Your weight was almost certainly a factor, but I can guarantee it's not the only one or an inherent disqualifier for training. I have had multiple training partners in the 300 pound range, some of whom have done quite well. It sounds like you also have issues with joint stability, strength, and flexibility which were also major factors.

That said, once you're healed up you can still train relatively safely without waiting until you lose a bunch of weight and get into shape. The key is to recognize your limitations and work with them accordingly.

Some suggestions along those lines ...

Inform your instructor of your physical limitations and health issues before you start class. Also let your training partners know that you need to take things easy due to health restrictions.

Be sure to warm up thoroughly before each training session. Stretching is not a warm up. Warming up means actually raising your temperature and ideally getting a little bit of sweat going.

It sounds like you aren't yet ready to handle receiving a technique such as a joint lock in conjunction with going to the ground. That's okay - practice them separately. You can practice basic breakfalls from a squatting position, then gradually work your way up to slow rolls from a squatting position, then breakfalss from standing, then rolls from standing, then eventually taking the fall while someone is applying a technique to you. In the meantime, when drilling techniques with a partner, tap out as soon as you feel the lock coming on that would force you to the ground. If the technique being drilled is an actual throw, sit that one out and drill your breakfalls.

If you are receiving a technique that significantly hurts each time (such as the strike to your hand), ask your training partner to soften it up rather than just grimacing.

Not all schools are willing to work with someone who needs to take things that slowly, but many are. Don't give up too soon. (However, do get your current injuries healed up before going back.)


----------



## drop bear (Feb 17, 2017)

Tony Dismukes said:


> Your weight was almost certainly a factor, but I can guarantee it's not the only one or an inherent disqualifier for training. I have had multiple training partners in the 300 pound range, some of whom have done quite well. It sounds like you also have issues with joint stability, strength, and flexibility which were also major factors.
> 
> That said, once you're healed up you can still train relatively safely without waiting until you lose a bunch of weight and get into shape.

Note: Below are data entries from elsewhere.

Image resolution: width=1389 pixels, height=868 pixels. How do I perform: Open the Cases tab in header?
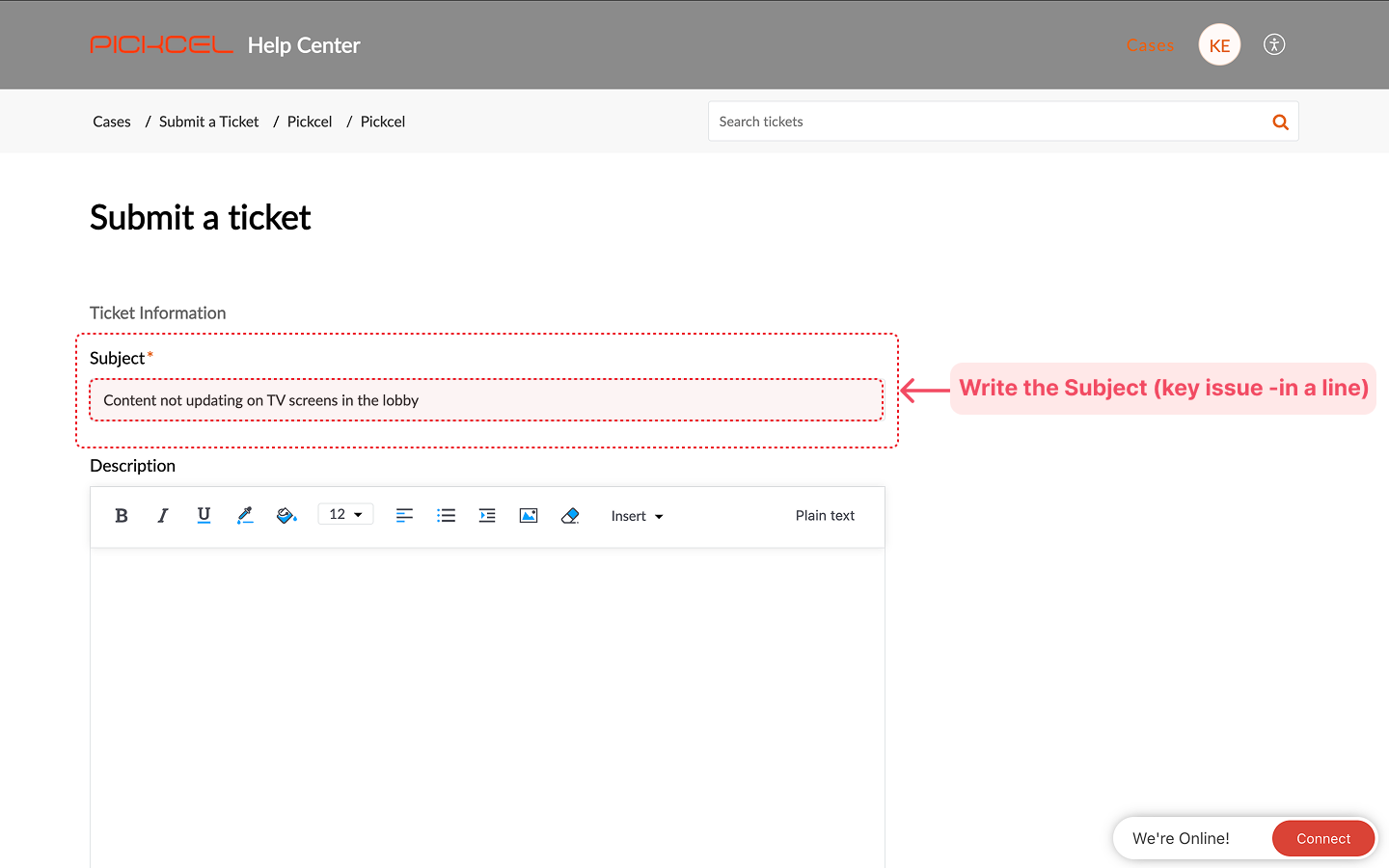1150,45
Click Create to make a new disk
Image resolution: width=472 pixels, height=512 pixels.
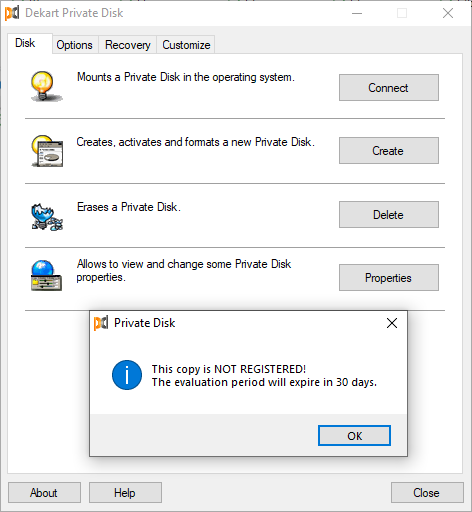pyautogui.click(x=389, y=151)
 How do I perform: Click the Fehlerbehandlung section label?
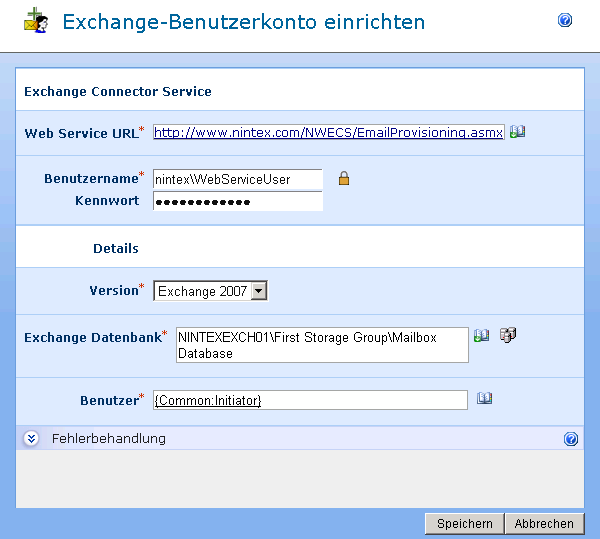click(x=108, y=438)
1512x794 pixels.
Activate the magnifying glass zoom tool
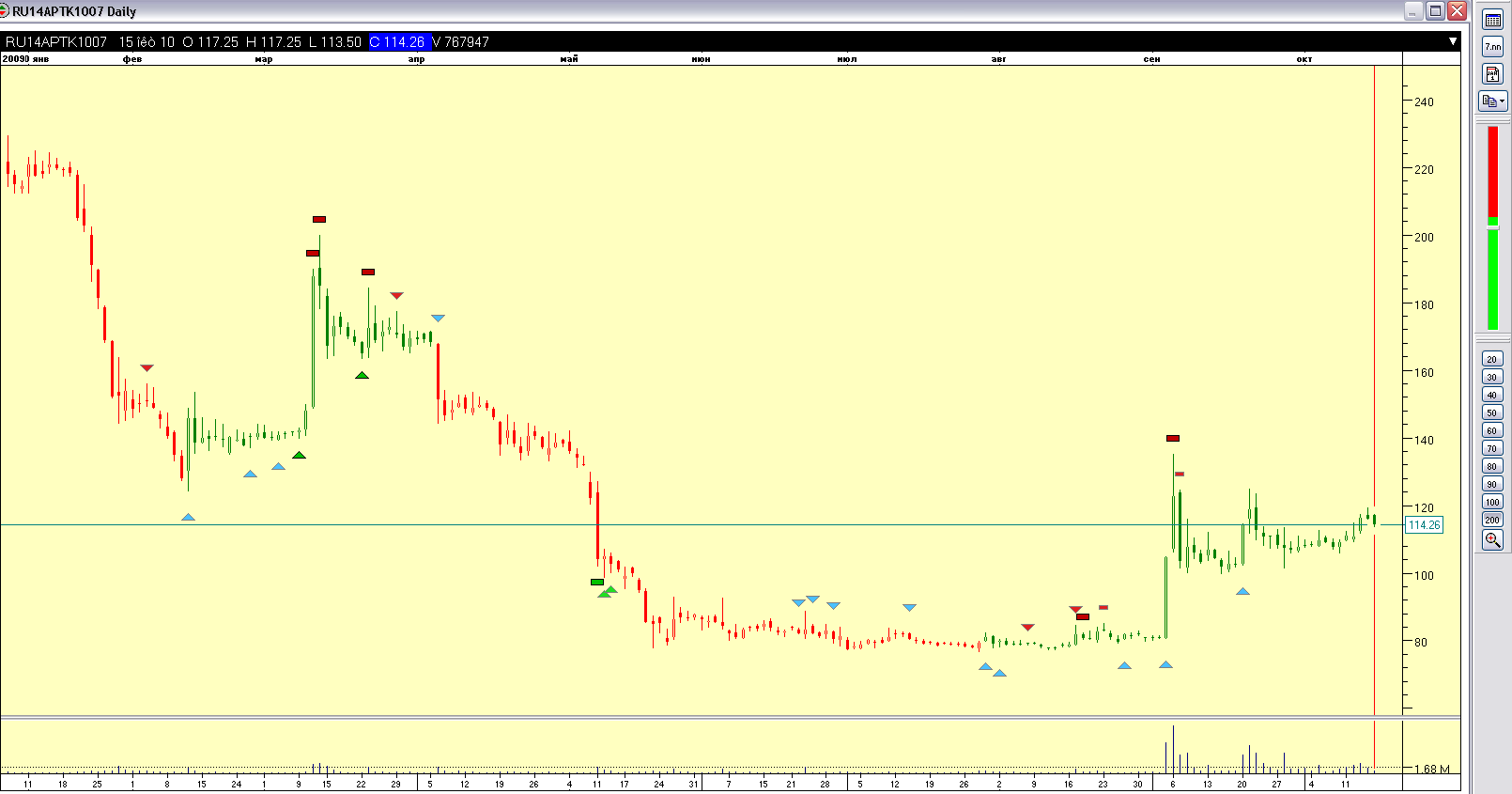tap(1492, 539)
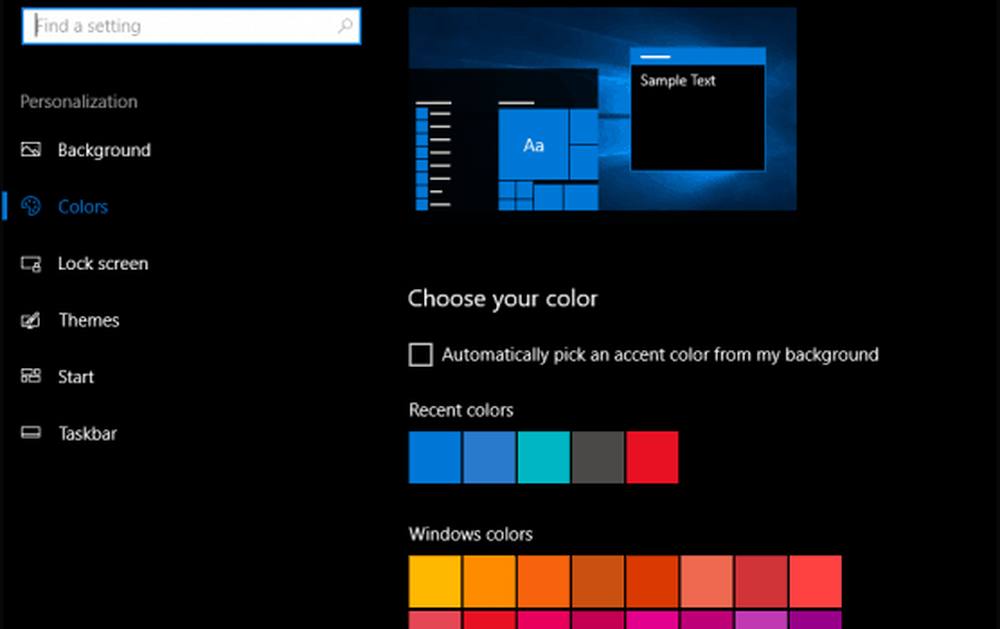Select the red recent color swatch

pos(652,458)

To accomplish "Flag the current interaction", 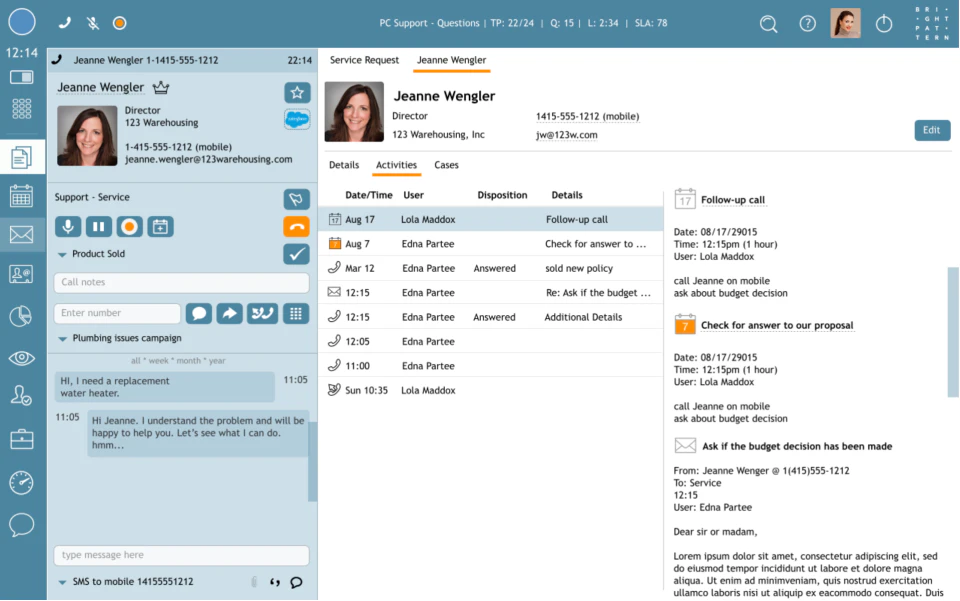I will point(295,199).
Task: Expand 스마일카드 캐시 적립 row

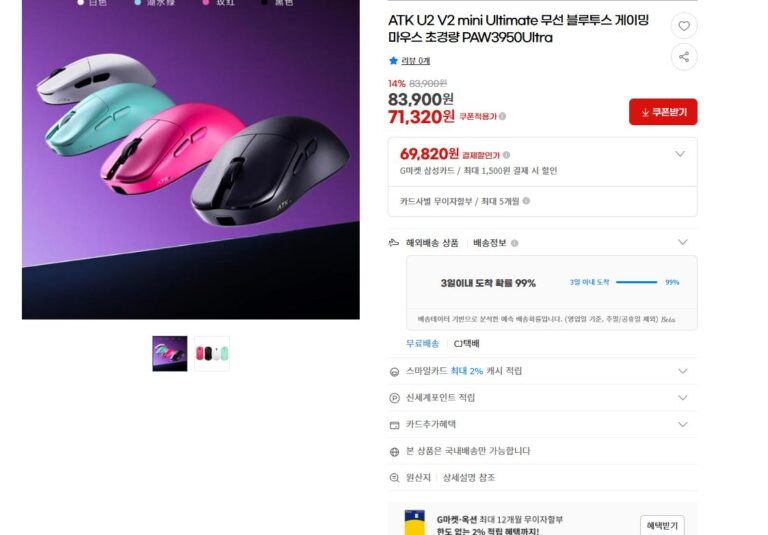Action: coord(683,371)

The key is to recognize your limitations and work with them accordingly.
> 
> ...



Idley curious what do you think of this from a safety point of view?
It looks like the techniques described.


----------



## Tony Dismukes (Feb 17, 2017)

drop bear said:


> Idley curious what do you think of this from a safety point of view?
> It looks like the techniques described.


It all depends on how they are trained. The techniques Hatsumi is showing the clip aren't the same as the ones the OP is talking about, but they are related.  In the clip, Hatsumi is demonstrating on experienced practitioners - he's going a little snappier than you would want to for drilling reps, but his demo dummies know how to handle it. Also it's a demo and such things are generally hammed up a bit for sales purposes.

Regarding the version of the "punching the punch" technique that the OP was practicing when he got his hand broken: I accidentally broke a training partner's hand while demonstrating that same technique about 30 years ago. Contributing factors: I was clueless and unaware, my training partner was being macho and stiff, refusing to move and react to the technique, and we were both showing off for the same woman. It is possible to drill the technique safely, but it helps to have better guidance from instructors than we had at the time.


----------



## Gerry Seymour (Feb 17, 2017)

drop bear said:


> Idley curious what do you think of this from a safety point of view?
> It looks like the techniques described.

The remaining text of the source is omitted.